I wonder if GPs will remain the first point of contact for private reports EG insurance.
This looks like a refreshing change after so many years of trying to hold GPs responsible for everything regardless of our lack of ability to influence others to ensure things – but how much will we have to pay the Controller for access to patient data, and will access be guaranteed ? The Trojan Horse was also looking very nice until……..
I thought NHSE was to be abolished?
looks like a pretext for (yet another) cut in funding
GPs should be the controller pf GP record.
Sadly I think GPs have already lost the battle of control over the database that GPs developed themselves since the 1990s. It should have been our intellectual property. Once DH grabbed access to the Appointment Books in Covid – it was downhill. Biobank given access, OpenSafely allows industry access for free (at least no money comes back to data controllers), many organisms have statutory write back into our records which we are now data controller for. We have to do DPIAs for these- but aren’t allowed to refuse whatever the risks, are held responsible for data breaches uninsured, and have to pay for all the SAR process. So only left with the bad bits.
Sadly once our Appointment Books became DH property in Covid, its been downhill. GPs have invested years of work in creating electronic GP records, but the IP within this project has not being valued sadly. Biobank gets the data it needs, OpenSafely allows industry free /paid access -with none of this money filtering back to GP. Other organisations can now write into our records, and we have to curate this / become data controller. We have to write DPIAs for data sharing that we don’t agree to, whilst being financially at risk and uninsured for the risky stuff, and the expensive bits like SARs. We aren’t really data controllers any more. We’ve lost the valuable bit already. We’ll certainly risk losing trust in what our patients tell us, and who sees this….but that boat has already sailed.
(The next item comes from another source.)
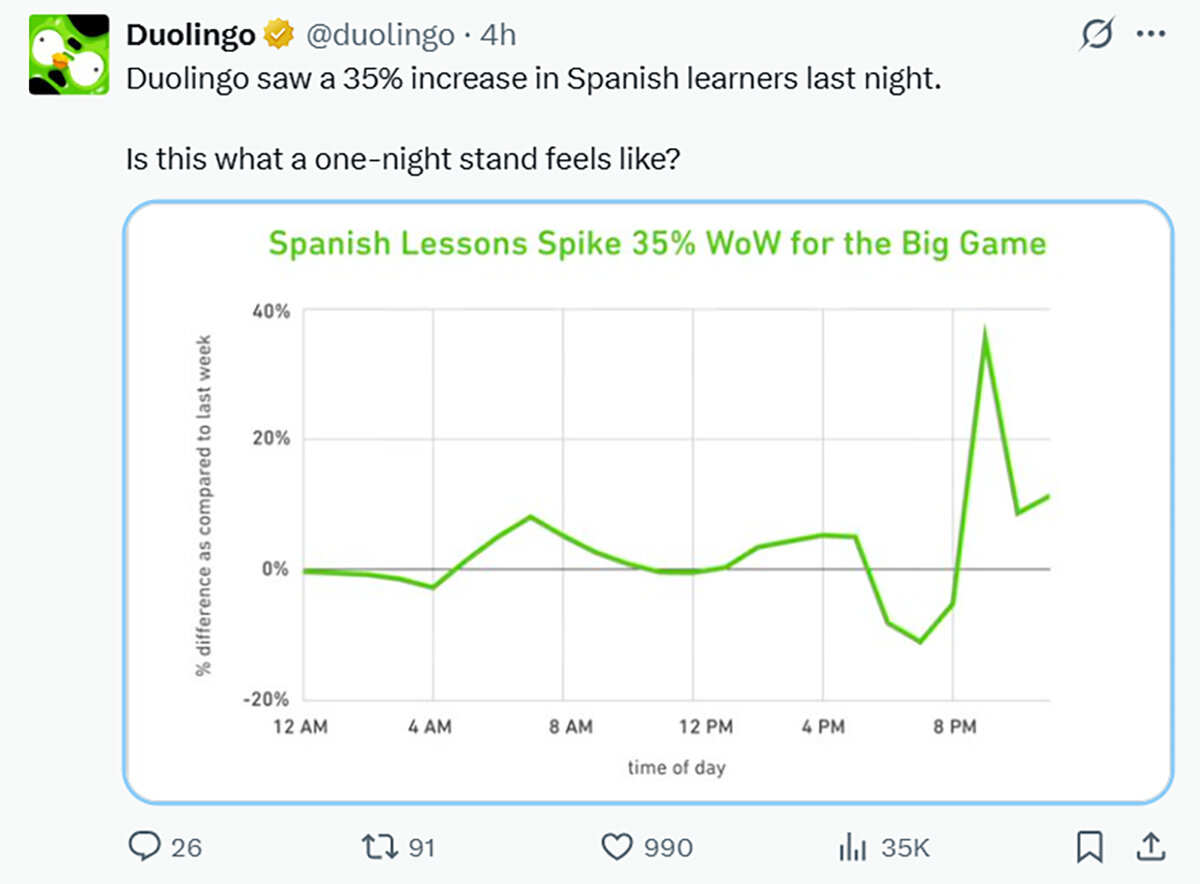Screen dimensions: 1200x884
Task: Open the Duolingo display name link
Action: (x=191, y=36)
I fear this could be a lose-lose situation. Firstly, more information is not necessarily better information. Often, we end up unable to see the wood for all the trees. Secondly, there are already many people who do not trust the vaccination program and are not coming forward to be immunised. What else are they not coming for? What else are they not telling us? It is possible that trust could be suffficiently undermined that we will not be able to to do our jobs at all.
Dear no-win no-fee lawyer Please scour my shared records for something I can sue my GP for with help of a career ‘expert witness’ who has never been a GP and sees as many patients in a year as a GP does in a day.